### ASSIGNMENT
Restate word for word the opening line of the data below and every line after it until the line with "Муниципальные программы (78, 519)", that line too, but not the pictures.

### DATA SUPPLIED
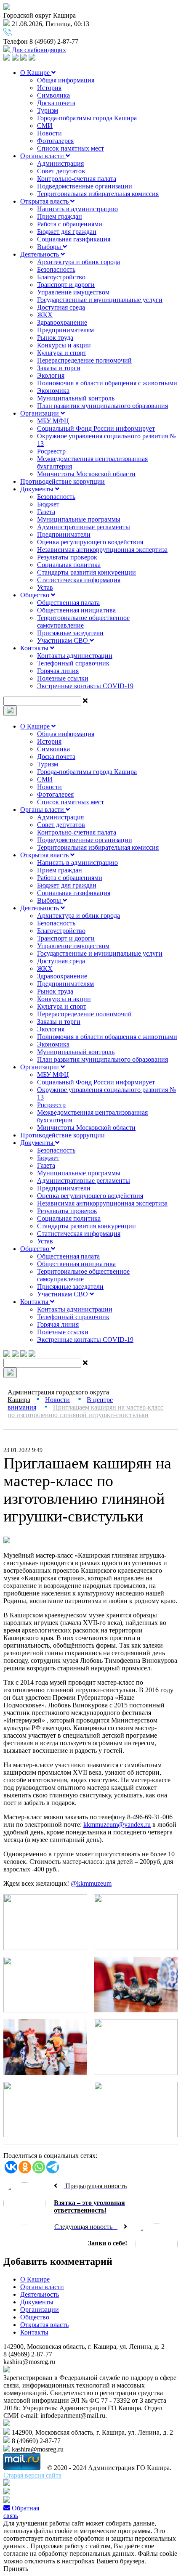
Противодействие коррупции (62, 481)
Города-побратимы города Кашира (87, 118)
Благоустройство (61, 277)
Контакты (35, 648)
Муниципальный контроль (75, 398)
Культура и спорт (61, 352)
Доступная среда (61, 307)
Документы (37, 489)
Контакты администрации (74, 655)
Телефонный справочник (73, 663)
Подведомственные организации (84, 186)
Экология (50, 375)
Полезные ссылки (62, 678)
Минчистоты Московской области (86, 473)
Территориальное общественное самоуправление (83, 621)
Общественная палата (68, 602)
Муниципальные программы (78, 519)
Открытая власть (45, 201)
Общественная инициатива (76, 610)
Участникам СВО (63, 640)
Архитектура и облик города (78, 261)
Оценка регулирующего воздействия (90, 542)
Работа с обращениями (69, 224)
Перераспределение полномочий (84, 360)
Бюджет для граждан (66, 231)
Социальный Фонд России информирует (96, 428)
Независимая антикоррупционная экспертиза (102, 549)
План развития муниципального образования (102, 405)
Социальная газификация (73, 239)
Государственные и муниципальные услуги (99, 299)
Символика (53, 95)
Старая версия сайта (32, 2475)
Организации (40, 413)
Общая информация (65, 80)
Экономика (53, 390)
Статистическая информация (78, 579)
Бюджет (48, 504)
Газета (46, 511)
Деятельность (40, 254)
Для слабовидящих (38, 49)
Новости (49, 133)
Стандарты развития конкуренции (86, 572)
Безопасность (56, 269)
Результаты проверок (67, 557)
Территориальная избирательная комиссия (98, 193)
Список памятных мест (70, 148)
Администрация (60, 163)
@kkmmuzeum (91, 1883)
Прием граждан (59, 216)
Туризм (47, 110)
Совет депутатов (61, 171)
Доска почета (56, 102)
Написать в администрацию (77, 208)
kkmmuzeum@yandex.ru (117, 1824)
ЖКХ (45, 314)
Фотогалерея (55, 140)
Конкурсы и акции (64, 345)
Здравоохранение (62, 322)
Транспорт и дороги (66, 284)
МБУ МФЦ (53, 420)
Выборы (50, 246)
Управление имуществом (73, 292)
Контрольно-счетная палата (76, 178)
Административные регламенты (83, 526)
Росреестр (51, 451)
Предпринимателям (65, 330)
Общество (35, 595)
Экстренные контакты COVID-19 (85, 685)
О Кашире (35, 72)
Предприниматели (63, 534)
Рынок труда (55, 337)
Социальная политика (69, 564)
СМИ (45, 125)
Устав (45, 587)
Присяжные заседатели (70, 632)
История (49, 87)
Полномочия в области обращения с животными (107, 383)
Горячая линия (58, 670)
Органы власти (43, 155)
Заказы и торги (58, 367)
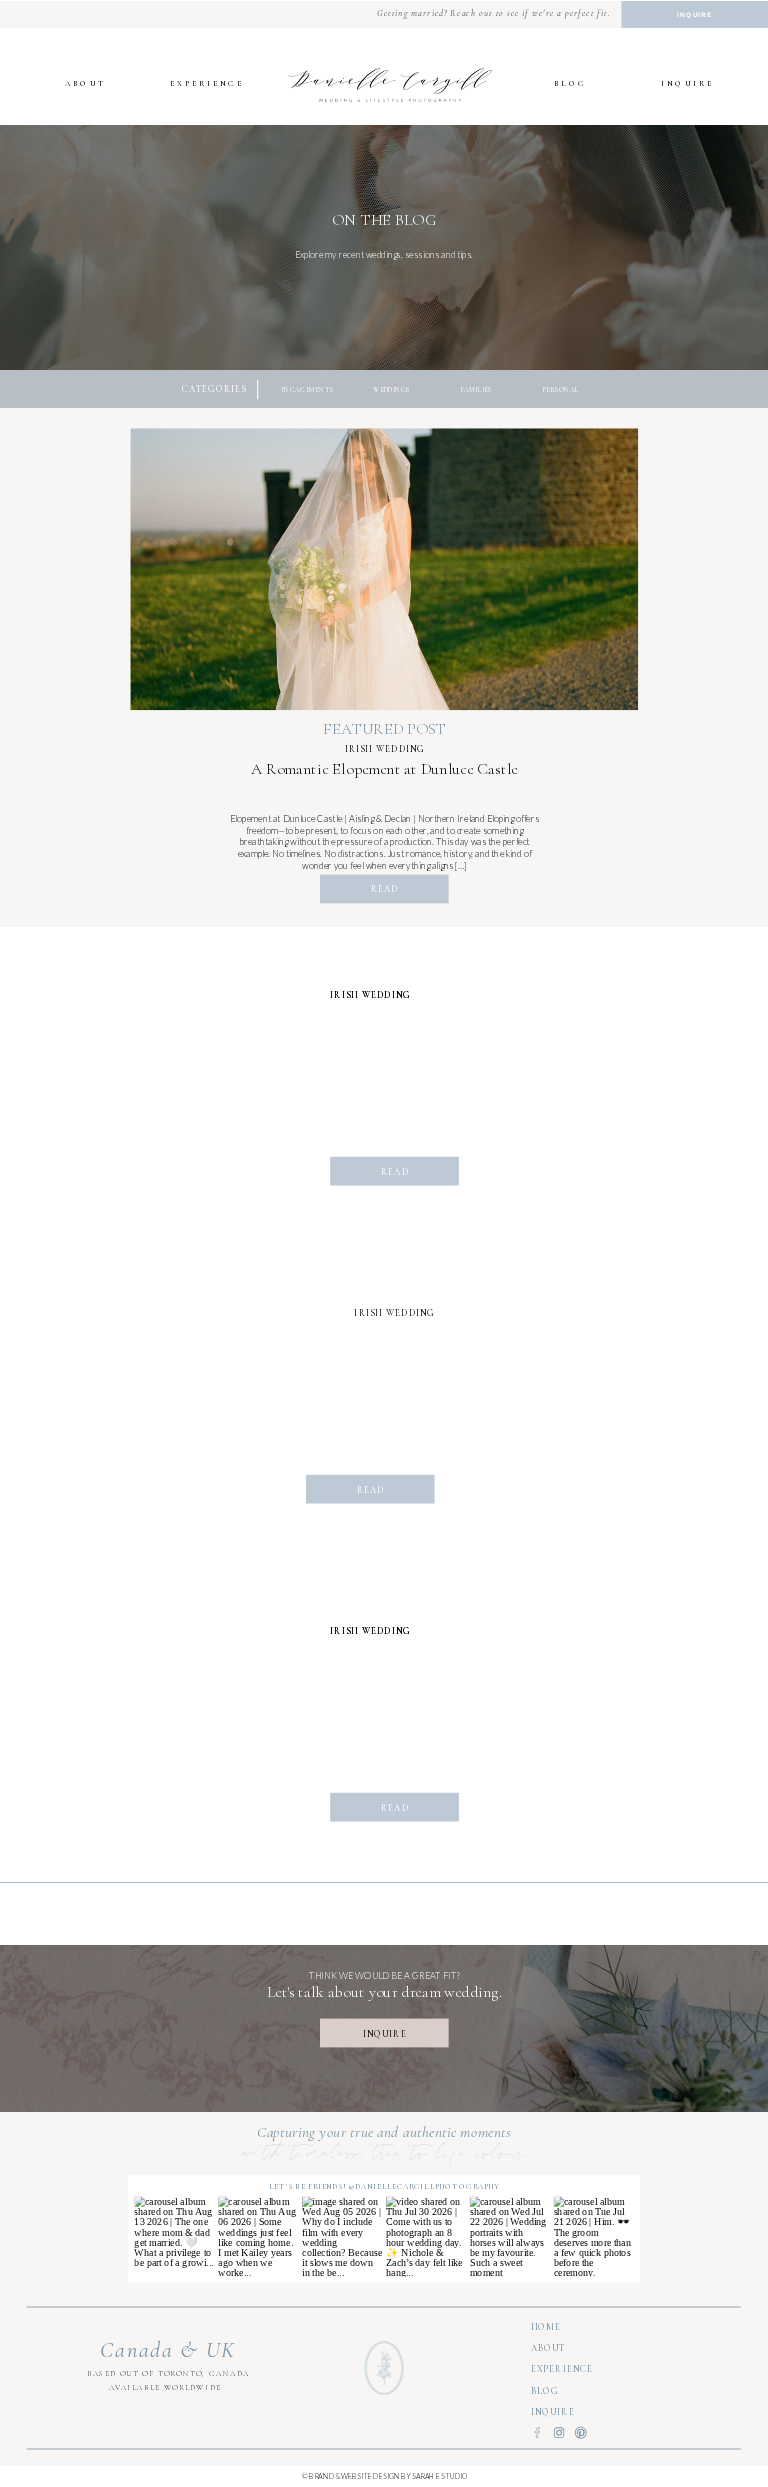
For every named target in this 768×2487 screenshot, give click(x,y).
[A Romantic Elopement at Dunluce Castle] (385, 569)
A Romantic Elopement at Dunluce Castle (384, 768)
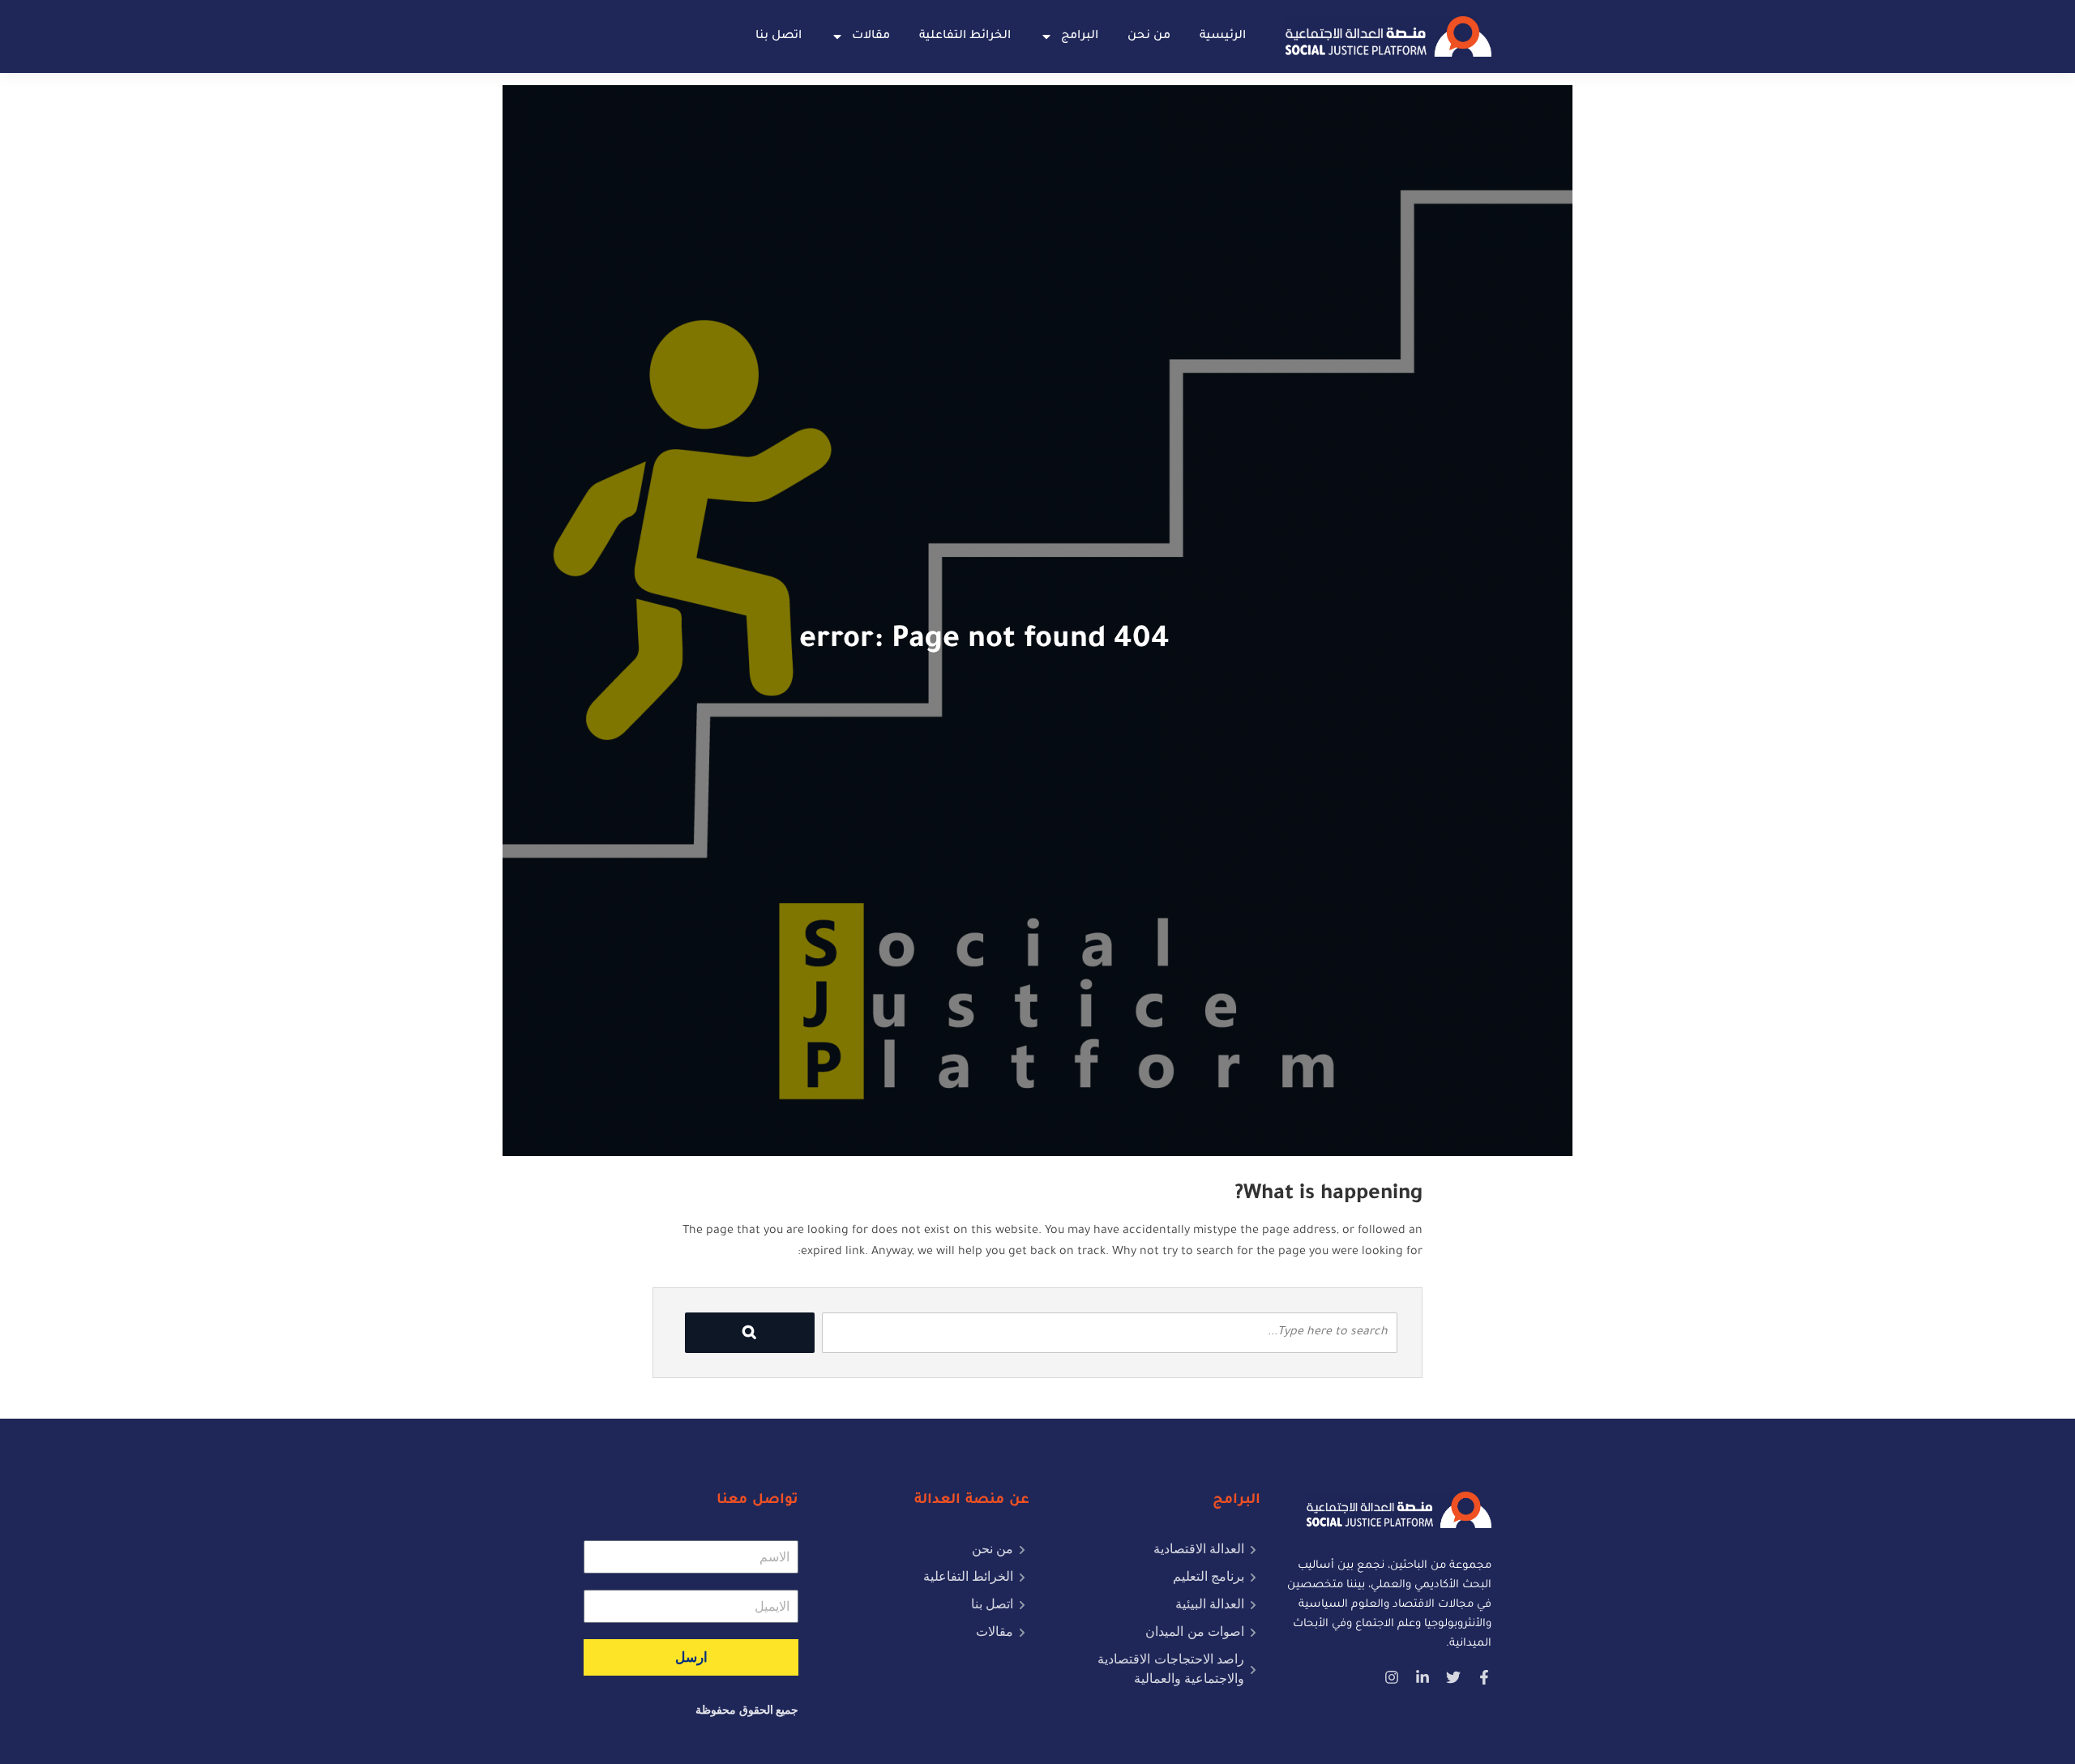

### WRITTEN RESPONSE
Противодействие коррупции (62, 481)
Города-побратимы города Кашира (87, 118)
Благоустройство (61, 277)
Контакты (35, 648)
Муниципальный контроль (75, 398)
Культура и спорт (61, 352)
Доступная среда (61, 307)
Документы (37, 489)
Контакты администрации (74, 655)
Телефонный справочник (73, 663)
Подведомственные организации (84, 186)
Экология (50, 375)
Полезные ссылки (62, 678)
Минчистоты Московской области (86, 473)
Территориальное общественное самоуправление (83, 621)
Общественная палата (68, 602)
Муниципальные программы (78, 519)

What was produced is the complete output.